Rabies vaccines are the single and best way of treating and preventing rabies infections in dogs and humans, as well as in other pets too. Rabies is a very dangerous viral disease that is always fatal if not treated promptly. It is spread quickly between animals and can easily be passed from an animal to a human being as well.

The virus attacks the brain and the central nervous system, resulting in painful and damaging mental and physical repercussions. One of the best ways that you have to prevent your pet from contracting this fatal condition is through a rabies vaccine. There are two types of rabies vaccines, and it's the law that every pet in the United States must receive one of them.

Preventative Vaccine for Dogs

The law stipulates that every pet animal in the United States must receive a preventative rabies vaccine. Different states and vets will have unique requirements about when your pet must receive this vaccine, and the way that it is shown that your pet has received the vaccine may vary as well. Specifically, most states will provide vets with rabies collars to add to your dog's identifying tags and which show that you have provided your pet with the preventative vaccine.

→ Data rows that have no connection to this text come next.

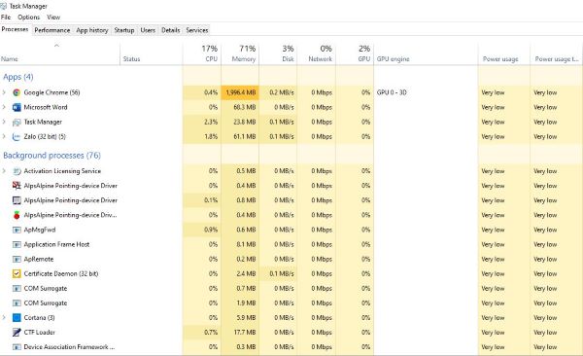Expand the Microsoft Word process entry
This screenshot has width=583, height=356.
tap(4, 107)
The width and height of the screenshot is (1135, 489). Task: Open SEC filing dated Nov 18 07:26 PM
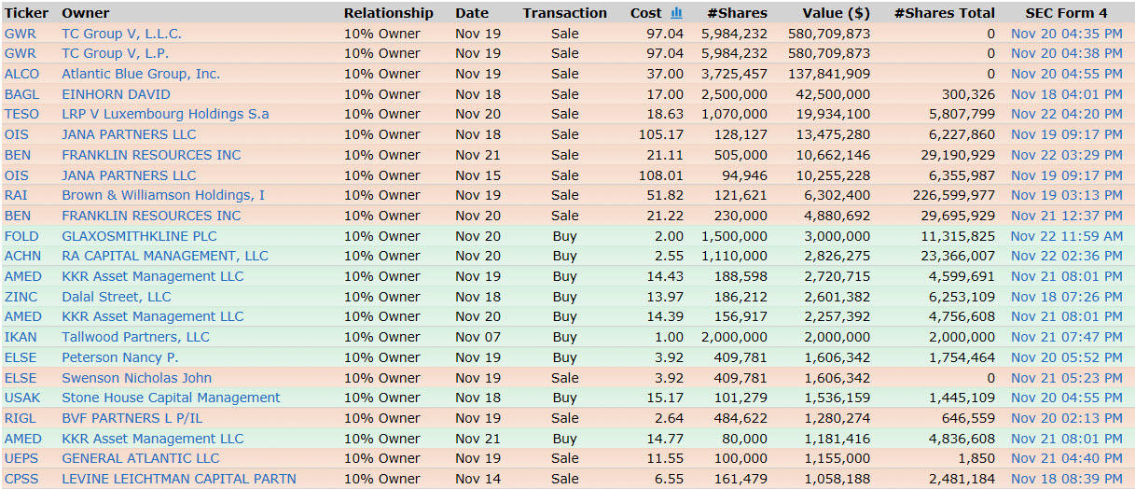(1066, 297)
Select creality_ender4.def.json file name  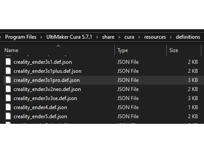[x=40, y=107]
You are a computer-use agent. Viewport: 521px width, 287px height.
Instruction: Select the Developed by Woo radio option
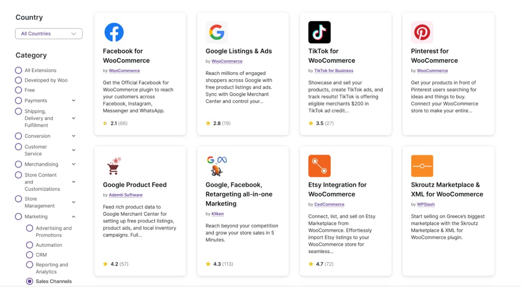(18, 80)
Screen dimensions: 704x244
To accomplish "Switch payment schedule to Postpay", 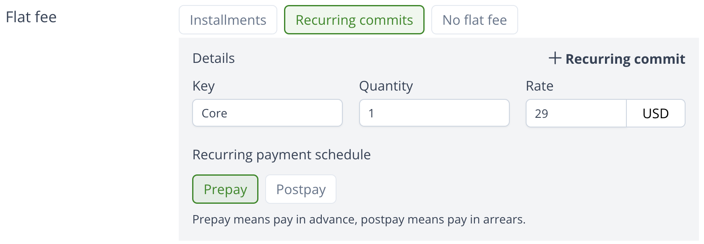I will [301, 189].
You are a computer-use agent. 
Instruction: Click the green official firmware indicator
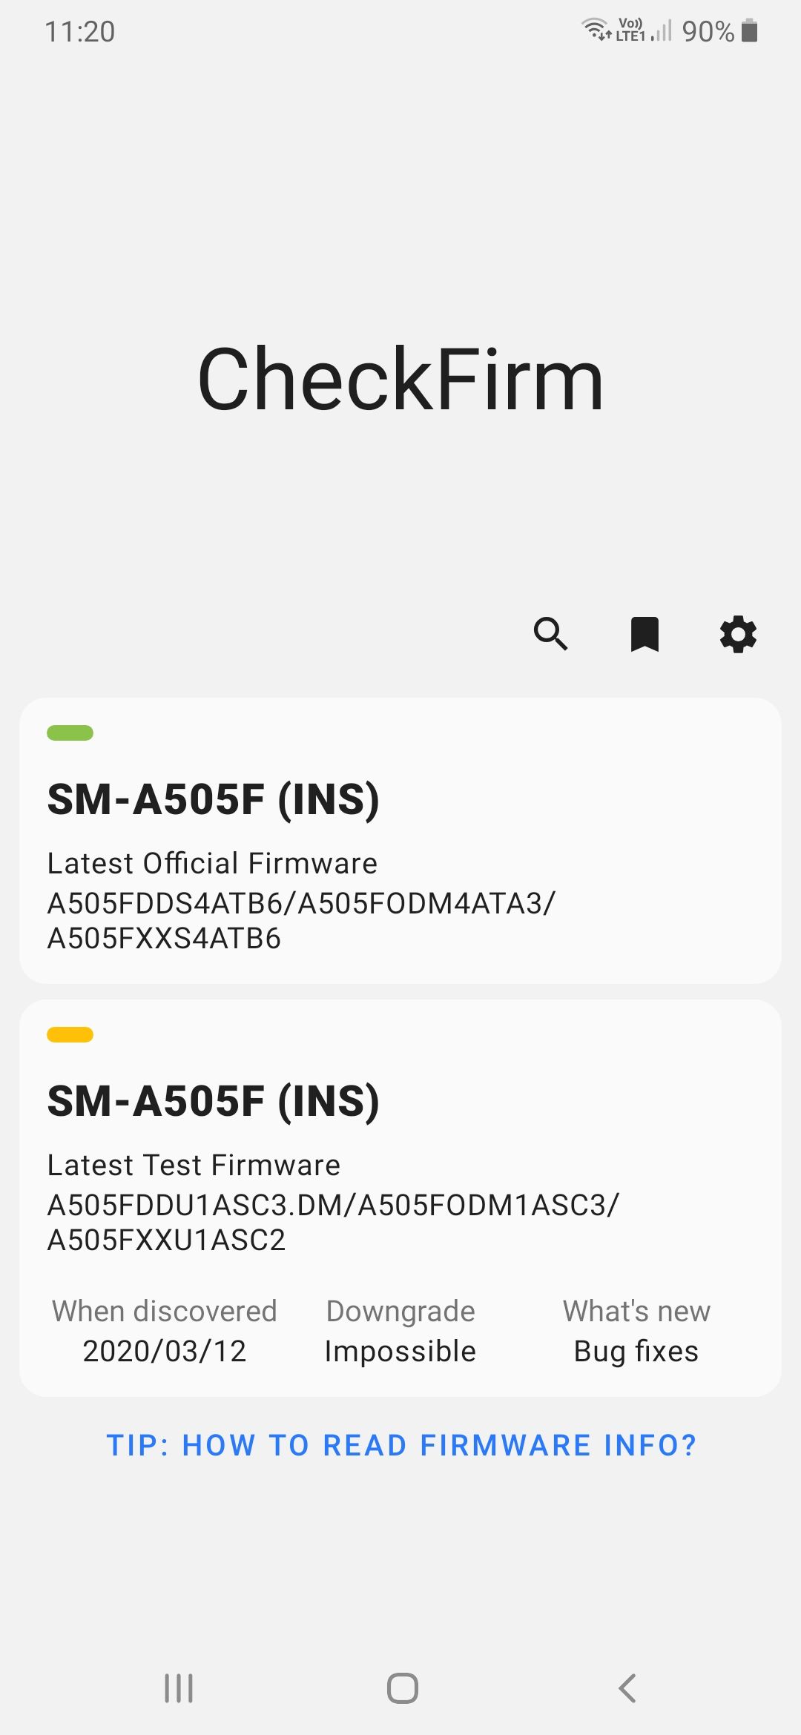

The preventative vaccine for rabies is typically given in two different doses. Depending upon your pet's overall health, his breed, and the preferences of your vet, you'll likely give him the first round of shots for the vaccine when he is between three months and six months of age. Determine with your vet before you acquire your dog or when he is a newborn when you should have him vaccinated. The second round of vaccine is necessary to ensure that your pet is fully protected against the disease and is commonly given at 1 year of age. Additional booster shots may be necessary every few years following.

Emergency Rabies Vaccine

For those pets that may have been adopted off of the street or that have not had the preventative vaccine, there is a second vaccine in the event that your dog contracts the rabies virus. If your pet has had contact with another animal that suffers from rabies, you'll need to give him a vaccine to protect against the infection. This must be done as quickly as possible after that contact in order to protect your pet from suffering from the disease. Waiting for too long after contact will result in the vaccine not being effective and the disease killing your pet.

In most cases, you will not need to worry about the emergency vaccine. However, if your pet is diagnosed with rabies, you may need to be vaccinated against the virus in this way as a preventative measure. Speak with your doctor about the necessity of the human rabies vaccine in these types of situations. A vet can answer questions about your dog's rabies vaccine.